People who work at New York City’s Department of City Planning (DCP), as I once did, know a funny little secret: the city’s Planning Commission (CPC) is a bit like the Federal Reserve. The Fed prints money. The CPC makes zoning—which is to say, it confers valuable development rights on property owners. When the economy is distressed, and the Fed starts up its money printer, interest rates fall, and the economy expands. When housing (or any other type of built space) gets scarce and expensive in New York City, the CPC can rev up its zoning machine and create enough zoned capacity to spur the production of much-needed new housing. In doing so, it creates construction jobs and tax revenue and facilitates the growth of other types of jobs by providing housing for the city’s expanding labor force.
That this amazing device has largely been neglected by New York City’s political establishment and media, and allowed to decay, is unfortunate. The latest indication is a recent article in the New York Times that reports on a handful of new apartment buildings recently constructed in Manhattan that have very large average unit sizes—that is, luxury condominiums catering to wealthy buyers who want large apartments. According to the sub-headline, “New boutique condo towers, some with fewer apartments than the buildings they replace, are squandering high-density sites in Manhattan, urban planners say.”
The reporter, Stefanos Chen, has gone to the trouble of learning about the obscure zoning regulation that governs the maximum number of units that can be built in a new building with a given amount of floor area. He supplies arithmetic calculations showing that the developers could have built many more units but chose not to.
But the article mistakenly implies that the supply of building sites in Manhattan is limited, and that the potential number of units needs to be maximized every time a new building is built. That view has several problems.
First—and I say this as one of the leaders of the DCP project team who successfully amended the Zoning Resolution in 2016 to increase the maximum housing-unit density in new high-rise residential buildings—the drafters of that rule never expected that every new building would build the maximum number of units. Developers will select a mix of unit sizes that responds to market demand. The environmental-impact study for the 2016 amendment, called “Zoning for Quality and Affordability,” states, “Most buildings [will] continue to provide residential units that are, on average, larger than currently required and it would only be in limited instances that buildings in high-density districts would utilize the greater flexibility afforded by this proposed change.”
Second, it’s a good thing that the market demand for very large units is being satisfied via new construction.
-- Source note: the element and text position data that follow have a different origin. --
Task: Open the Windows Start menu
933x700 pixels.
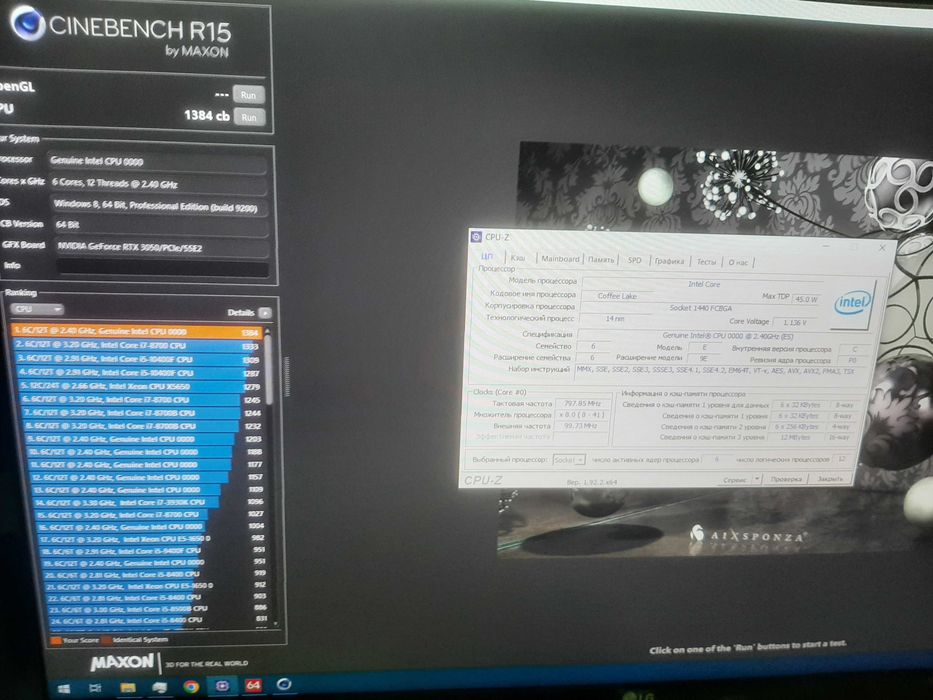Action: (64, 688)
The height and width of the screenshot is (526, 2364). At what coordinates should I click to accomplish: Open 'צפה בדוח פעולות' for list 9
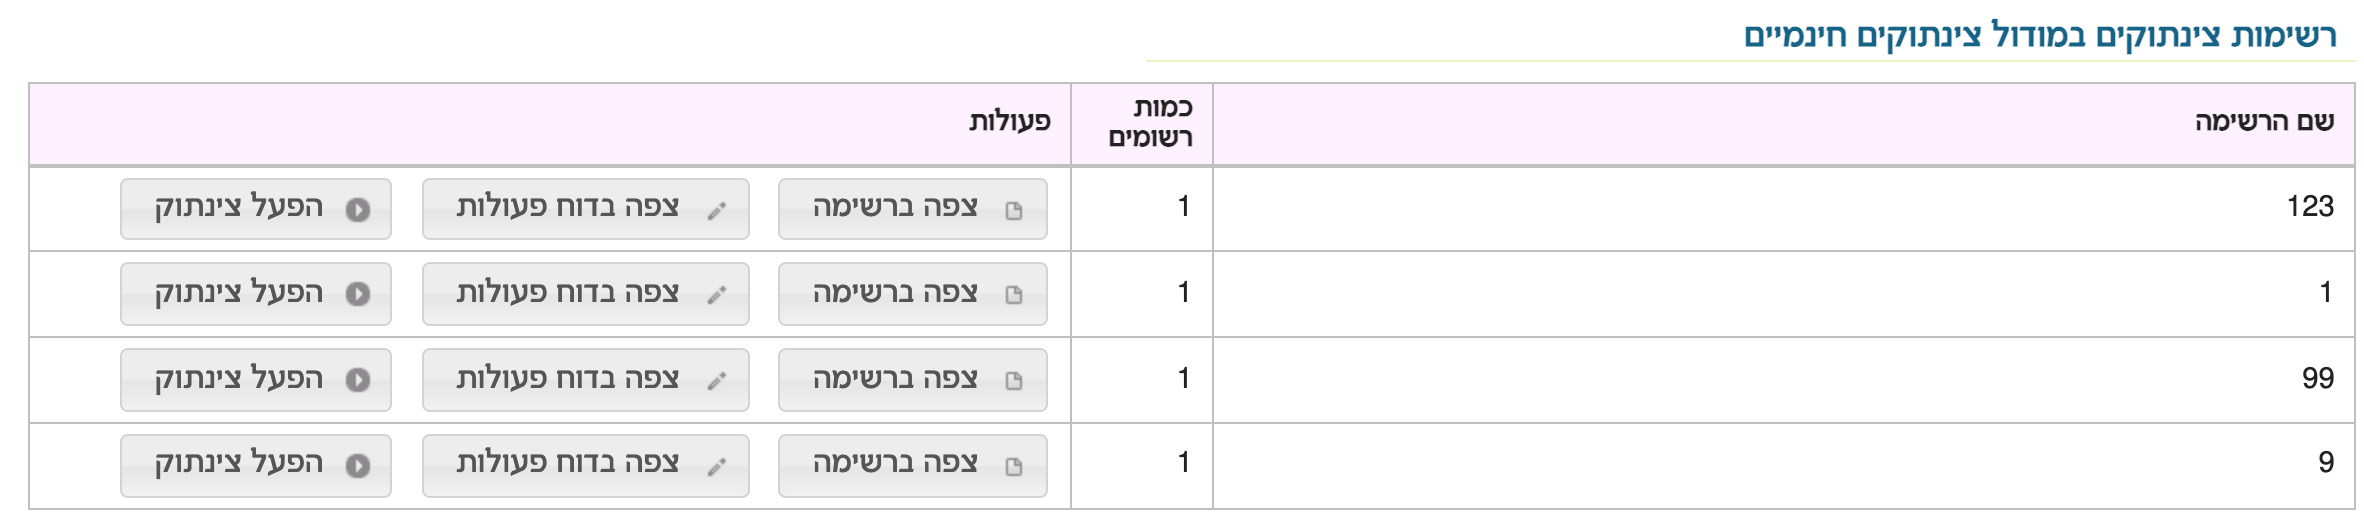click(586, 465)
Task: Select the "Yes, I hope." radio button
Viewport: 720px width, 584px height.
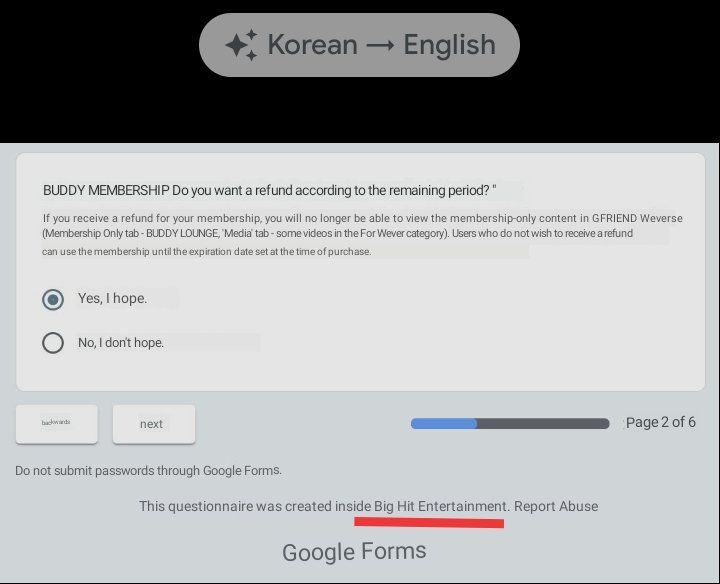Action: click(53, 299)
The wealthy households that buy these units have the resources to get what they want, and their demand would otherwise be satisfied by combining units in existing buildings. The Times article links to DCP data indicating that from 2010 to 2020, 1,200 housing units were eliminated through alterations (changes within existing buildings) in Manhattan Community District 7, the Upper West Side. Community District 8, the Upper East Side, saw a loss of 488 units through alteration. The problem is not that these households get the housing they want, but that others can’t. New York rents are high and rising, and vacancy rates are the lowest of any large city.
This leads us to the third problem with the article’s perspective: its premise that zoning floor area is a scarce resource that needs to be conserved for those with the greatest need. It’s scarce only if the city’s politicians choose to keep it that way—which they do. From 2001 to 2010, Manhattan averaged about 6,000 new building permits a year, according to data published by the U.S. Department of Housing and Urban Development. From 2011 to 2020, the average dropped to about 4,800. In 2021, there were 3,165; in the first seven months of 2022, 2,069.
It’s no mystery why permit counts are dropping as market demand is rising. Manhattan is very restrictively zoned, and building sites are in short supply and expensive. A panoply of devices, both zoning-related and non-zoning-related, prevent the land use from changing, despite super-strong market signals that land needs to be used more intensively. This includes the widespread mapping of “contextual” (height-limited) zoning, as well as historic districts where the Landmarks Preservation Commission often won’t permit the achievement of theoretically permissible zoning densities. More esoteric “tower-on-a-base” zoning in Community District 8 combines with rent stabilization protections to preserve nineteenth-century tenements where the city’s own zoning plan calls for high-rises.
Well-funded preservationist groups will fight fiercely any attempt to change these arrangements. Former mayor Bill de Blasio’s administration in principle won a battle against those groups in late 2021, when Soho and Noho were rezoned for more residential growth. That zoning change, however, imposed requirements for high levels of below-market-rent units in new buildings, called “Mandatory Inclusionary Housing.” To be profitable, even in such affluent neighborhoods, new mixed-income buildings need to receive tax exemptions through a program, called Section 421a, that the state legislature let expire this past June. More housing in Manhattan has been thwarted once again.
Manhattan state senator Brad Hoylman promptly responded to the Times article by introducing legislation that would require new apartment buildings to replace the number of units they demolish. This wouldn’t solve anything, since the market demand for large units would simply translate into more unit losses within existing buildings. Until New York’s political establishment accepts the one solution that would help—to revive the City Planning Commission’s zoning floor-area machine, creating much more capacity to build housing but without imposing additional conditions that make that capacity unusable—the crisis will only get worse.